The story starts off strong with the rescue mission and grows into something far grander and exciting. At no point does the story feel like it stutters as the action surges when it has to for moments of excitement but also allows for quiet moments of contemplation. Characterful insights into what’s transpired and what is yet to come litter the novel and felt welcome as they help create a greater impact to what’s happened. The stakes always felt high and it’s hard not to feel nervous as everything could go wrong in an instant.
But gushing aside, the plot is well thought out with clear transitions as the story progresses. The pacing is a bit slow but on reflection it helps to allow what’s happened to settle in both for the readers and the characters. It’s refreshing to see the story move at a pace that is easy to follow but also fast enough to not become boring.
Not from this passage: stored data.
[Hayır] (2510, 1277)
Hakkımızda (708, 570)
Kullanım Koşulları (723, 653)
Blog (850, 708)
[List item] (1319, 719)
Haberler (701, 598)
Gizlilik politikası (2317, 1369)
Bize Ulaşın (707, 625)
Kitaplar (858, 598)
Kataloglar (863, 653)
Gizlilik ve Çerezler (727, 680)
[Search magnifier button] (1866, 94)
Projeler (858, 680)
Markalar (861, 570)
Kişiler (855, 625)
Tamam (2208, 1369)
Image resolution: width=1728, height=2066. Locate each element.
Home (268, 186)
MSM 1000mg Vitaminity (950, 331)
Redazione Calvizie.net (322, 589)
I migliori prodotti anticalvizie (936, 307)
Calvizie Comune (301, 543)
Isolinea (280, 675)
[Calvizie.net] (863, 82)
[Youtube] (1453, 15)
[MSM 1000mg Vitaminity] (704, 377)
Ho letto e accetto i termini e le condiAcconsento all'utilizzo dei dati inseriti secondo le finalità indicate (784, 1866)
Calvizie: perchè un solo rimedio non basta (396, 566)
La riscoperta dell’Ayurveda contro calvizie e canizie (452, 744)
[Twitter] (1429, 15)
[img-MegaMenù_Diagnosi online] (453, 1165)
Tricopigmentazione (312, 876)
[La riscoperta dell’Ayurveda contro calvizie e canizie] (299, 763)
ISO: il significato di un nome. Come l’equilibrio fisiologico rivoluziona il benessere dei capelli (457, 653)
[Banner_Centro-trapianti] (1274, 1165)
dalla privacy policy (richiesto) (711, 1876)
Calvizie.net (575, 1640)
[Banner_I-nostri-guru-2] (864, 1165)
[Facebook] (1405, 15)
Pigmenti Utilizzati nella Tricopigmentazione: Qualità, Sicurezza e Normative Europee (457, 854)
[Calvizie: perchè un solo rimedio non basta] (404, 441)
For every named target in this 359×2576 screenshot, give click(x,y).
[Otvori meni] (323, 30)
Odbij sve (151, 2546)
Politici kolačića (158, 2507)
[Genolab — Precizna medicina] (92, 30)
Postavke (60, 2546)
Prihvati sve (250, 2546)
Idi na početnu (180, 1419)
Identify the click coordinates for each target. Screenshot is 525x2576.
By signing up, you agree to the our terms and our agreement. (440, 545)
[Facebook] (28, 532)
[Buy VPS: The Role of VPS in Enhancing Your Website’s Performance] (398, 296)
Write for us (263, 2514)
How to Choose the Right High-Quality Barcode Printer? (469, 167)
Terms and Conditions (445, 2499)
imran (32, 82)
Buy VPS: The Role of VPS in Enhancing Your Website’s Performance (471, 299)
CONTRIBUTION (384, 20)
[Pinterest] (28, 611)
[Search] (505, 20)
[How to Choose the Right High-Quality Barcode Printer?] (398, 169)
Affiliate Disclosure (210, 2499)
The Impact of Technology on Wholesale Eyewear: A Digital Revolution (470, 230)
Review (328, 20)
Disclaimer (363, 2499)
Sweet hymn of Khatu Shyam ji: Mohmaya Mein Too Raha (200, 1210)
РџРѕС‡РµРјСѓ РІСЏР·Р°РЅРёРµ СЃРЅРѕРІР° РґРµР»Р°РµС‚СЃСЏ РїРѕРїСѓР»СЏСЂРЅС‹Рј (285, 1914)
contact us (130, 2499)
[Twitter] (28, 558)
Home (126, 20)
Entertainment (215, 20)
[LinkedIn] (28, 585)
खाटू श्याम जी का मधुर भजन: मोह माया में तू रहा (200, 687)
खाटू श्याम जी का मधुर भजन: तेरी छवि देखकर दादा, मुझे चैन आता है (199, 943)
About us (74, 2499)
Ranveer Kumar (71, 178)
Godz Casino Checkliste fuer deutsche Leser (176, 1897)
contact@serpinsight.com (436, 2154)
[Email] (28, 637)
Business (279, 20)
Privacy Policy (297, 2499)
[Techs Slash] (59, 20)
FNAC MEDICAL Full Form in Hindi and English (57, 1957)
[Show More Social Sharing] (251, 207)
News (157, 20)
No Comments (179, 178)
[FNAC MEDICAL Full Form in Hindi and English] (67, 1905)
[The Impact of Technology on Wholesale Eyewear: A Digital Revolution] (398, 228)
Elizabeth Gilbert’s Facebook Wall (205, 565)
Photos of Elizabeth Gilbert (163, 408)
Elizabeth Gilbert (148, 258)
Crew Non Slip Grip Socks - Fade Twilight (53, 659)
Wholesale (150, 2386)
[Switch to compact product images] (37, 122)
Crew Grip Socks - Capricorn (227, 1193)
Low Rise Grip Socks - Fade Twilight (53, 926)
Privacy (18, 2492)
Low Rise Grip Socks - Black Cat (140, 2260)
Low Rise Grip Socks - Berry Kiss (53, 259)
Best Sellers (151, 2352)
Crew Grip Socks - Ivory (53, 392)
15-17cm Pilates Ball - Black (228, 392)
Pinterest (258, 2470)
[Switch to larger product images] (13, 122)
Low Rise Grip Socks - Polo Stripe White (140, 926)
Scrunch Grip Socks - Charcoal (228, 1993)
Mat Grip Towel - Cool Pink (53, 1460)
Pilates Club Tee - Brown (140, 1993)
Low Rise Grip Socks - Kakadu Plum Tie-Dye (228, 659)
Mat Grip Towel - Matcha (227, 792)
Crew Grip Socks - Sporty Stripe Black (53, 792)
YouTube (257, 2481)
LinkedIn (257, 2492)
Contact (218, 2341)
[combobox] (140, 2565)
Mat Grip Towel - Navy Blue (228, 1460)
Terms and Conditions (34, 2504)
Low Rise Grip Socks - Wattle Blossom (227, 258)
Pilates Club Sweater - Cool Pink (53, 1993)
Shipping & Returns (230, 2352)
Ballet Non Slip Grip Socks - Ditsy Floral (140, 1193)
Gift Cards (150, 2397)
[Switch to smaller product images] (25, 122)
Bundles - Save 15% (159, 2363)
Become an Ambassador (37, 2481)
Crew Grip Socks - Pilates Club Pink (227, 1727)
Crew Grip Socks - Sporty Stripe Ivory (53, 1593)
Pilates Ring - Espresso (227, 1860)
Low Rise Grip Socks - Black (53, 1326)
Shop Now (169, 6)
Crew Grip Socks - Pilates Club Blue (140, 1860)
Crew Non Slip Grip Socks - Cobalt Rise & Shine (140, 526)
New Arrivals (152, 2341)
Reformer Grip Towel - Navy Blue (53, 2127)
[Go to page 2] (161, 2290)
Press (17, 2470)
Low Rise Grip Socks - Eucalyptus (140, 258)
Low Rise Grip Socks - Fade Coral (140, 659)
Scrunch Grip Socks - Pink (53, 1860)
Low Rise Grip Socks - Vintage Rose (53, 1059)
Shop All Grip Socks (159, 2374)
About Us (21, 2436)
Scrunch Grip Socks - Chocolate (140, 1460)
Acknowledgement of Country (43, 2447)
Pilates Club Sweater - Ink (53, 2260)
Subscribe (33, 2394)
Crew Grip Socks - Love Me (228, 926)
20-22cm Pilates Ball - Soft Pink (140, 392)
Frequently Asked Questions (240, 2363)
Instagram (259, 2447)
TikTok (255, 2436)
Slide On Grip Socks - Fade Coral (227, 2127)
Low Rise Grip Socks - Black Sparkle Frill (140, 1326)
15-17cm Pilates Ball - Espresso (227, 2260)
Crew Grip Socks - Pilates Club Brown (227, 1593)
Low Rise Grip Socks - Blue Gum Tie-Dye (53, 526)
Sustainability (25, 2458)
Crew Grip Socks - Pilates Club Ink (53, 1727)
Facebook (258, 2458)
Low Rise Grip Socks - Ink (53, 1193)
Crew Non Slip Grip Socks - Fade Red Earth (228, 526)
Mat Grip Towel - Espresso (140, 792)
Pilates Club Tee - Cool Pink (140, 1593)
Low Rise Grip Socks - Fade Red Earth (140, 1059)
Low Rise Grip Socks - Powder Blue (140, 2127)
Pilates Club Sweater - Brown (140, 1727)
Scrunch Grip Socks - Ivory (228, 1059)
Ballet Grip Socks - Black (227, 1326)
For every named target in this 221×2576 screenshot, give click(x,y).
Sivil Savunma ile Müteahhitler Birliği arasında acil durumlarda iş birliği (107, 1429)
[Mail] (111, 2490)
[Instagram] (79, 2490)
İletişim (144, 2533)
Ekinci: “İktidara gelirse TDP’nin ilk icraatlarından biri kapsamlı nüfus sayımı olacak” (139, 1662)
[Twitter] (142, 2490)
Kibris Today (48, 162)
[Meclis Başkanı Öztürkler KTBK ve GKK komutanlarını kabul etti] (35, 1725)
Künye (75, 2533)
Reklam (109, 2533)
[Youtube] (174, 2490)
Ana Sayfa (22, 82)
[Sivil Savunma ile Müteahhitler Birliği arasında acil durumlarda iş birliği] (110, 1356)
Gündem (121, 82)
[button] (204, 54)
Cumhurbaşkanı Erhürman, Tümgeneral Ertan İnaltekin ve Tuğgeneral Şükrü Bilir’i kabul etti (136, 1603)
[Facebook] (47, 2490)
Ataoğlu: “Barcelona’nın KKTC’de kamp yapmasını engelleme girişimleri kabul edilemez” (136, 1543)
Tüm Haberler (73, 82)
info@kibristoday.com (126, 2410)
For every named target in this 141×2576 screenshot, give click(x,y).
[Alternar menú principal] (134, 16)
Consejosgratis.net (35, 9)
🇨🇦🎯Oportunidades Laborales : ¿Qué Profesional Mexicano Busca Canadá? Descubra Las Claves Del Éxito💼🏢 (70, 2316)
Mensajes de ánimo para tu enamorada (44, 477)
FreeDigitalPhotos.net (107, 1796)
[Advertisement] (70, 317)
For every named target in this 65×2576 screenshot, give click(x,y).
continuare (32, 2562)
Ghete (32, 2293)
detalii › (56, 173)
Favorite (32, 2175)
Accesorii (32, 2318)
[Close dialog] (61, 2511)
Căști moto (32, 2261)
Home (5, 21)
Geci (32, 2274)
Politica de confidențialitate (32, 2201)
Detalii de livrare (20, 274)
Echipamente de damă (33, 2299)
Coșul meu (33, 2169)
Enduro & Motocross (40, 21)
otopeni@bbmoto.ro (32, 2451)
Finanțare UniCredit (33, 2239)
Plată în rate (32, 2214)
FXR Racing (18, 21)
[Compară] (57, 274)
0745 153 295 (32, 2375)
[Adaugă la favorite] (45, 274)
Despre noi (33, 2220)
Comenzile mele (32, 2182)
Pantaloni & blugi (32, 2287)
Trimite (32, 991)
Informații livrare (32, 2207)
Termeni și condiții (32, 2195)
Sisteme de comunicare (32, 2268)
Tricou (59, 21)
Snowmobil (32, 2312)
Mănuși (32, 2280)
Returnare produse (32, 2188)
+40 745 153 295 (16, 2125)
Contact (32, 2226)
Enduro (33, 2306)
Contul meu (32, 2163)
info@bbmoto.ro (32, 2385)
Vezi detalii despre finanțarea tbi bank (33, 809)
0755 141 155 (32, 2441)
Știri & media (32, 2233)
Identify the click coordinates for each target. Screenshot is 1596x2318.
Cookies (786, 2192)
The build up to the climax is well executed and how the different plots intertwine felt great to read.
The writing follows the usual Young Adult formula with being easy to follow and fun to read. There are plenty of allusions and metaphors within the story to help keep the reader engagement alive while not being so overt and distracting. At no point in the long story did I ever feel that I wanted to put it down. Each chapter serves to progress a character’s arc and it was easy and fun to get lost in this world of lovable lowlifes that face off against all odds together.
What Writer’s can learn from this book
This is a very long story. One of the dangers and disadvantages of a book this large is that it’s very easy to have the reader lose interest and wander off. When a book is like a tome, it’s easy for a lot of unnecessary filler to be kept in that might just be too much to read through. But in Crooked Kingdom nothing felt irrelevant as it all served a purpose in the end. Whether it was world building, character motivational moments, or insights the characters have about themselves or the grand plan, everything came to a satisfying conclusion in the end. This is one of the benefits of having a book this large. With this amount of coverage, you as the writer have the potential to flesh out everything in a way that ties together for a satisfying package. I can’t recommend Crooked Kingdom enough for anyone who wants an excellent example a well thought out long story.
Without a doubt this book will stay as one of my personal favorites as an example of plot and character development done right.